Supply chain management is under siege. First, the global pandemic, now an unsettling war in Ukraine. So when do supply chains get back to ‘normal’?
Well, they don’t, and won’t, for a long time.
For over two years, there has been unprecedented instability in supply chains. Nobody knows what ‘normal’ looks like anymore. Product shortages, high delivery and transportation costs, labor/recruiting challenges, and limited storage space continue unabated.
Supply chains do not work well with inherent risk from a geopolitical conflict. The higher the risk, the higher the challenges for supply chain managers and global policymakers. The situation in Ukraine all but guarantees we’re bound to see continued high inflation, higher commodity prices, and further delays in product manufacturing, shipping and deliveries for the rest of the year and likely longer.
Here in the U.S., our government needs to encourage and focus on addressing the human/workforce element with technology while prompting more companies to implement onshoring or nearshoring initiatives, and industry leaders must step up to help drive industry-wide standards.
Here are some of the factors that have been in play in recent years that’s impacted the global supply chain. Let’s take a deeper dive.
Standards matter
Now more than ever, standards matter. Standards drive the technology, and the technology drives the standards. It’s a complementary dynamic. Having better standards enables the technology and allows technology partners to interact with each other.
Aligning standards for the right collaboration tools would be another step forward. But, unfortunately, today’s collaboration tools for supply chain protocols don’t talk to each other very well, if at all. That has put suppliers in a precarious position where they have to rely upon multiple collaboration tools to talk to various partners.
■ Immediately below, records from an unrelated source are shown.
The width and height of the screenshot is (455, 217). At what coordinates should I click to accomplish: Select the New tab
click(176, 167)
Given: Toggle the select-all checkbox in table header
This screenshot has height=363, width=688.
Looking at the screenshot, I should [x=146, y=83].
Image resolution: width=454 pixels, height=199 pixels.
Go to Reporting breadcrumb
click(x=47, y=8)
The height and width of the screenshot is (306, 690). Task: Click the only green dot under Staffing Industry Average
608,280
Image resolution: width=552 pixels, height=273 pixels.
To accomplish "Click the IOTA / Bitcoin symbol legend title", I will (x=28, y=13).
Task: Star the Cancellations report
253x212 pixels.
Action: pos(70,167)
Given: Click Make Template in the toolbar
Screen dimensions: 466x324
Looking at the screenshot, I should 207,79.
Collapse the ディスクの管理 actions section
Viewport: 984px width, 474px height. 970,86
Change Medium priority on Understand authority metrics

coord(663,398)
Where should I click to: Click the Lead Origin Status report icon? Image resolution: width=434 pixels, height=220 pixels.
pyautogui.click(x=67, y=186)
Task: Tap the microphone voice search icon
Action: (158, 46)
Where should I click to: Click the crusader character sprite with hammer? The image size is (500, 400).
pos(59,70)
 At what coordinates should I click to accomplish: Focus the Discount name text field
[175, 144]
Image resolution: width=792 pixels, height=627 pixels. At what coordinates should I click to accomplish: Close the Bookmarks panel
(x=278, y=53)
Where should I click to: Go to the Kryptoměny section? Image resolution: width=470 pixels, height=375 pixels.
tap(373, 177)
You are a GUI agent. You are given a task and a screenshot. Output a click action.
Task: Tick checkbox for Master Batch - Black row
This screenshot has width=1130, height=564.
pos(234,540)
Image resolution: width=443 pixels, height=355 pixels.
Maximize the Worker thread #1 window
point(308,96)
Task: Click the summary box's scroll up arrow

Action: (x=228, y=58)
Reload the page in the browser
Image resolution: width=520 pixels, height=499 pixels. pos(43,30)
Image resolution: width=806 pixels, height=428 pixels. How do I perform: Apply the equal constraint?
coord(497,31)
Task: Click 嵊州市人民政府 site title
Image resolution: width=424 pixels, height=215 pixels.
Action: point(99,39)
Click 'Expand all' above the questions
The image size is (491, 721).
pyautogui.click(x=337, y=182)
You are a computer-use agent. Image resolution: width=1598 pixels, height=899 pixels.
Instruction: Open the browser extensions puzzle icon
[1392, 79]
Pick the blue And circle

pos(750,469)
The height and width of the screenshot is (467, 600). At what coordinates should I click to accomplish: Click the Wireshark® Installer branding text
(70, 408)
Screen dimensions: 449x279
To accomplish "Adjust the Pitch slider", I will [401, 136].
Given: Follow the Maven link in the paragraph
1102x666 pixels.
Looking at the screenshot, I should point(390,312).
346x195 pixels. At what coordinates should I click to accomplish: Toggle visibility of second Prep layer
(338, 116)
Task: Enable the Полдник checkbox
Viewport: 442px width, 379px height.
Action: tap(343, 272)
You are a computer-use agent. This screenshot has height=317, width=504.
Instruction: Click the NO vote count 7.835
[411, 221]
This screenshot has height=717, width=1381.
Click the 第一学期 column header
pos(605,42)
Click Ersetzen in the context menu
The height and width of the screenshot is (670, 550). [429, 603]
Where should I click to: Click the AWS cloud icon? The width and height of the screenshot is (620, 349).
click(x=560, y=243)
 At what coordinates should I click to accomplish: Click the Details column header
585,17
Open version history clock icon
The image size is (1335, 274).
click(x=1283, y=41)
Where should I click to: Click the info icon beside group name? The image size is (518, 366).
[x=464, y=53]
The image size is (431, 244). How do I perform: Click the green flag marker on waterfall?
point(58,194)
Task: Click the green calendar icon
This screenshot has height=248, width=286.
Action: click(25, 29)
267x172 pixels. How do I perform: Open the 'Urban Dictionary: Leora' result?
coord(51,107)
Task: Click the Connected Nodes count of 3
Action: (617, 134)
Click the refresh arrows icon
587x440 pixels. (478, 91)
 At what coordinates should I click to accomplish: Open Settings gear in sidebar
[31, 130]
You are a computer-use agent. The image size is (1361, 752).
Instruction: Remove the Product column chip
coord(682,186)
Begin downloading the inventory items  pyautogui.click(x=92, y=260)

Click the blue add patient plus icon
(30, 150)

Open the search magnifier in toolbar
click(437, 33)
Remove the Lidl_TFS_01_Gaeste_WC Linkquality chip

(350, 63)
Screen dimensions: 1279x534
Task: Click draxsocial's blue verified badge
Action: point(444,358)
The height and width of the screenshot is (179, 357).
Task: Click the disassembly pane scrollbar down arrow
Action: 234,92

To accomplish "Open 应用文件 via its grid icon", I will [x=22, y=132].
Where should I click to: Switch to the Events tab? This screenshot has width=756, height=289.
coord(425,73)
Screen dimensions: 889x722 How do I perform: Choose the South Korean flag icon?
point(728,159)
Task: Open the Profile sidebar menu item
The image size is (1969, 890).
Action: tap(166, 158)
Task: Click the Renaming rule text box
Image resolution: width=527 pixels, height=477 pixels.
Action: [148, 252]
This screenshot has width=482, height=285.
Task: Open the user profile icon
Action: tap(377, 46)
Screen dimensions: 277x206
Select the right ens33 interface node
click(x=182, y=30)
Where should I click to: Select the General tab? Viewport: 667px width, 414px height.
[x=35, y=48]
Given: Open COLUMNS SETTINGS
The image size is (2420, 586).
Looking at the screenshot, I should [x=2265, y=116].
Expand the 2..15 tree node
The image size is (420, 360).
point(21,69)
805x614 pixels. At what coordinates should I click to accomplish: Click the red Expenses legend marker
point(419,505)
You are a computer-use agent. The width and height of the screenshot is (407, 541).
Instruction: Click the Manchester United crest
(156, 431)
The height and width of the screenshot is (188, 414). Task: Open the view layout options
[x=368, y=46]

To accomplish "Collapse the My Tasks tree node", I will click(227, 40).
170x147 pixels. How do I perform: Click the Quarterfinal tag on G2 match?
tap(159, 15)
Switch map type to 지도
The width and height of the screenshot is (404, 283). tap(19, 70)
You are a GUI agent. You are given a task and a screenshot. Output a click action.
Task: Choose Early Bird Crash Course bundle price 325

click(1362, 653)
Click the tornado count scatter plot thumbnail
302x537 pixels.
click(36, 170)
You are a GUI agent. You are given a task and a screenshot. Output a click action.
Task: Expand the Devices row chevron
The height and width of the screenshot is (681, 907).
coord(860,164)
This produces an inefficient situation that is not productive. And that’s one of those critical areas where creating industry-wide standards can make a difference. There is a tremendous need for the government to address supply chain standards and processes. Currently, behind-the-scenes efforts are going on in this area. GS1 work is ongoing, focusing on three key areas:
Deliver interoperability in open supply chains via standards for data and information exchange;
Bolster a competitive marketplace for system components; and
Encourage innovation in the products and systems.
Beyond this, the recent release of the Association of Supply Chain Management Supply Chain Operations Reference Model (SCOR DS) as an open digital standard is very promising in terms of helping supply chains speak the same language, leverage common best practices and ensure meaningful collaboration and communication moving forward. Additionally, the International Standards Organization has established a group to create a new supply chain standard.
Technology solutions
New tools utilizing continued innovation in artificial intelligence and machine learning can help drive manufacturing, shipping and logistics forward.
This means employing AI solutions to provide visibility, digitization, and predictive supply and inventory levels for materials management in complex global supply chains. By gathering data from various sources across ERP instances/systems, you can move beyond traditional master data management and planning to strategies, allowing you to optimize inventory costs while reducing risk in MRO supplies to secure trust and improve production uptime. In addition, tools that organize inventory processes can help prevent future inventory spikes while optimizing allocation and procurement needs.
Putting technology to work industry-wide, backed with best practices and wide-reaching digital transformation, can be the opening salvos to winning the war on supply chain disruption, inefficiencies and lack of resilience. We need this change now!
Nearshoring necessary
Another area that’s increasingly come into play is onshoring or nearshoring for U.S. manufacturers. Let’s face it, sourcing goods for the U.S. market from a plant in the northern hemisphere makes more sense than shipping from China.
In recent years, manufacturers in many industries were already moving out of China for a multitude of reasons, including the rising standard of living making it much more costly to produce. As a result, manufacturers were already moving into Laos, Cambodia and Vietnam, chasing the “low-cost region.”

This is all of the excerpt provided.